Quinton "Rampage" Jackson is about to become a multi-media superstar. In just a few hours, he will main event UFC 114 on pay per view, live from the sold out MGM Grand in Las Vegas, Nevada. His much-anticipated grudge match against Rashad Evans has been the buzz of the Ultimate Fighting crowd, and a great source of controversy, too.
In a powerful editorial posted on SI.COM by highly respected journalist Josh Gross, UFC’s decision to include in the commercials for tonight’s mega-event a clip of Rampage’s promise of "black on black crime" is decried as "inappropriate and out of place."
Gross, who is amongst the many media professionals not granted All Access by UFC because of Dana White’s decision to only allow certain reporters to attend the press conferences, continued, stating that Rampage comes off as incredibly ignorant — which is a shame because I know him to be insightful when he wants to be. He’s not oblivious to race issues. Jackson liked to kid, no matter the promotion he fought for at the time, he was the "token black guy." But now Jackson says he doesn’t care about race. He never thinks about race. Even if that were true, that does not give him license to ignore the power of words.
In his powerful indictment of the hype surrounding the fight, Gross articulates The more I’ve kicked this thing around in my head after first seeing the pay-per-view advertisement for UFC 114 a couple weeks ago — culminated by Jackson forewarning some "black on black crime" on May 29 — the more it’s bothered me. I’m aware Jackson is a jester and I don’t mean to come off as preachy. Actually, that’s the last thing I want. But it rings unfortunate that MMA had a moment where it ran up against issues bigger than the sport, and not only did it ignore the impact of those statements, it twisted and turned them to an untenable place. Feel free to disagree. I’d argue that by reducing Jackson’s phrasing to a sellable sound-bite, UFC 114 sets a bad precedent for MMA. UFC officials are somehow suggesting this type of language is fine because it doesn’t really mean anything, and White doesn’t see a racial component because two black men are yelling at one another. He’s wrong.
The entire fight, of course, has been the subject of discussion for quite some time. Jackson’s TMZ-covered Rampage through Newport Beach landed him in all sorts of legal trouble, with Ultimate Pres White standing by his side and supporting him through the ordeal. But when Hollywood called with an offer for Rampage to play the role Mr.T made famous, B.A. Barracus, in the new remake of The A-Team, UFC was forced to change the main event of UFC 107, which was to take place December 12th in Rampage’s hometown of Memphis, Tennessee.
White was furious with Rampage for picking the filming over the event, especially since the Rampage vs Evans feud played out so well on The Ultimate Fighter, as well as the memorable confrontation the two had at UFC 96, when Evans and Rampage argued it out after Rampage knocked out Evans’ teammate Keith Jardine.
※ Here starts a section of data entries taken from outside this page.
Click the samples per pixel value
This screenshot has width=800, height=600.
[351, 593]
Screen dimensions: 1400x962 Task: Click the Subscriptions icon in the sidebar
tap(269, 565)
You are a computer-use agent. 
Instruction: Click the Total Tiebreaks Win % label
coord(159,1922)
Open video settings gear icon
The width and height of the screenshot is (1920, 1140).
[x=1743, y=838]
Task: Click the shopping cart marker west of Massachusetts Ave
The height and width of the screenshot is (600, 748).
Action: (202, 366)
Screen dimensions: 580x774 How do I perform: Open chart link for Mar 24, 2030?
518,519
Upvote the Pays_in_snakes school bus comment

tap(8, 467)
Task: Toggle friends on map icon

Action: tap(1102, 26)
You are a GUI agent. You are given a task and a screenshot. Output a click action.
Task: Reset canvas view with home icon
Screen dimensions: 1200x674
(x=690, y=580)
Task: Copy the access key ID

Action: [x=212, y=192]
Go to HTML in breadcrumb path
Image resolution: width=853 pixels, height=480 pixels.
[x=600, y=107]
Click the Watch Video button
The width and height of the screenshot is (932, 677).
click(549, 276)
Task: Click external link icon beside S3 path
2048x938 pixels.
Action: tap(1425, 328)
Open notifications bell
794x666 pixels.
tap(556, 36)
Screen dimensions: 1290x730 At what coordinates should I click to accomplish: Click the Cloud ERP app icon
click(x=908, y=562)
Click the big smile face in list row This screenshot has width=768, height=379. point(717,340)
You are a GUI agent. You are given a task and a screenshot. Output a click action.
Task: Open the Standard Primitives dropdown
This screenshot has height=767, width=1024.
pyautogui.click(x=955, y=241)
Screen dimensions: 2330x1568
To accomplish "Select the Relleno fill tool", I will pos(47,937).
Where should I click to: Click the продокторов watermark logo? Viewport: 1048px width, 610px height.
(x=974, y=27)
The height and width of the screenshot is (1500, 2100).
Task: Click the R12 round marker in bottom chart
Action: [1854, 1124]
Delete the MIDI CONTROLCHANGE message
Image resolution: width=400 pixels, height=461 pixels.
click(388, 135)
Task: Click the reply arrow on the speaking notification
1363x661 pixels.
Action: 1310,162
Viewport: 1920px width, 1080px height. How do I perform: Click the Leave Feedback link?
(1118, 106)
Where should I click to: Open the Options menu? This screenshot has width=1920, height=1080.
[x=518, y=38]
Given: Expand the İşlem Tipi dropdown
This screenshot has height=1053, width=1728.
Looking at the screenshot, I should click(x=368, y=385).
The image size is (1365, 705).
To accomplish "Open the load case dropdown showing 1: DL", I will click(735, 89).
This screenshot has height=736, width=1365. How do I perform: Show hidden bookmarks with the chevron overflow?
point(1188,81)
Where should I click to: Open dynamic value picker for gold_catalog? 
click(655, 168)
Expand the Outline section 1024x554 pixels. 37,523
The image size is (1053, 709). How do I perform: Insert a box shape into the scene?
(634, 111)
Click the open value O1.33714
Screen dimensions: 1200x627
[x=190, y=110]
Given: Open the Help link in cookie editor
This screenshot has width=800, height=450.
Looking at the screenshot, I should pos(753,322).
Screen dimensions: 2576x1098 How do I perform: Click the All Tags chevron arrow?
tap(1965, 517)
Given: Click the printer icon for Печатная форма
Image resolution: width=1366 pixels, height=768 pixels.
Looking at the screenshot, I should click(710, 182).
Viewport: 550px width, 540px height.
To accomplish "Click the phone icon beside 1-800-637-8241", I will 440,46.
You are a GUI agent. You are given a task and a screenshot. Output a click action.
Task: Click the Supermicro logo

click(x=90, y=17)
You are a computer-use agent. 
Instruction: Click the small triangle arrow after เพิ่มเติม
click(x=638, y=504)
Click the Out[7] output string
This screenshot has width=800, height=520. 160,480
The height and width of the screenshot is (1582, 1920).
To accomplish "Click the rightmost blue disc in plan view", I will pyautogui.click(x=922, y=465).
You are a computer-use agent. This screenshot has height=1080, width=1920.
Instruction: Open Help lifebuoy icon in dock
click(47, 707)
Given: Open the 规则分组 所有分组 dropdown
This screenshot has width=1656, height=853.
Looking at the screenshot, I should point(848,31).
But now the fight is on, and "on" in the biggest way imaginable. this main event has some serious momentum behind it. The first week of UFC Primetime : Rampage vs Evans was the most-watched episode in the show’s history, drawing 1.2 million viewers, while this week’s edition did 1.1 million viewers, which is on par with the UFC Countdown show from last year’s Brock Lesnar vs Frank Mir UFC 100 event, which achieved the highest buyrate in UFC history. No MMA event, or pro wrestling event, has ever even come close.